§ THE PROBLEM: Go through the data and copy each line where the word "istitutofreud" shows up.

Collected data entries:
'''

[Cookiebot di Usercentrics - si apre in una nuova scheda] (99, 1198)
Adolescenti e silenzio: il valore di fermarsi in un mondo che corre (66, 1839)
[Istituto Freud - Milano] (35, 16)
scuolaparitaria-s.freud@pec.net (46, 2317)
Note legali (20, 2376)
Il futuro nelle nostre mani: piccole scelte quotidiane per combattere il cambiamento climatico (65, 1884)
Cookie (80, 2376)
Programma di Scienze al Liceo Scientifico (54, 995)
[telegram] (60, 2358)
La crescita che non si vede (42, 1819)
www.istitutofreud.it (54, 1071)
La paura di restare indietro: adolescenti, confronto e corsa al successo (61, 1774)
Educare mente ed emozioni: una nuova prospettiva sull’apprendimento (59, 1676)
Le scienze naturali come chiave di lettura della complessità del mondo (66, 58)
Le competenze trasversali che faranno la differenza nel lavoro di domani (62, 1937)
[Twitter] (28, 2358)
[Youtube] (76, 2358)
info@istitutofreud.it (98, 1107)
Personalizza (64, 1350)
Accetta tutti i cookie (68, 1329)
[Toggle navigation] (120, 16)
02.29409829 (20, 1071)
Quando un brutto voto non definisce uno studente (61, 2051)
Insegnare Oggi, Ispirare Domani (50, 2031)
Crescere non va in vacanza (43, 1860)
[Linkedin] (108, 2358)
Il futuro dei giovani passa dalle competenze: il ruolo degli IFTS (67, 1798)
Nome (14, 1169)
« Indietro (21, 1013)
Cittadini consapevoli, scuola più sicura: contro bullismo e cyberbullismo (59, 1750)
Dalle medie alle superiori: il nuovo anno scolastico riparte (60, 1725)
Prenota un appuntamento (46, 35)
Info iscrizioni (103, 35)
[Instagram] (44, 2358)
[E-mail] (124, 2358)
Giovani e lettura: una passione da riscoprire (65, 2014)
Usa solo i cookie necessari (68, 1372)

'''

§ WRITTEN SOLUTION:
www.istitutofreud.it (54, 1071)
info@istitutofreud.it (98, 1107)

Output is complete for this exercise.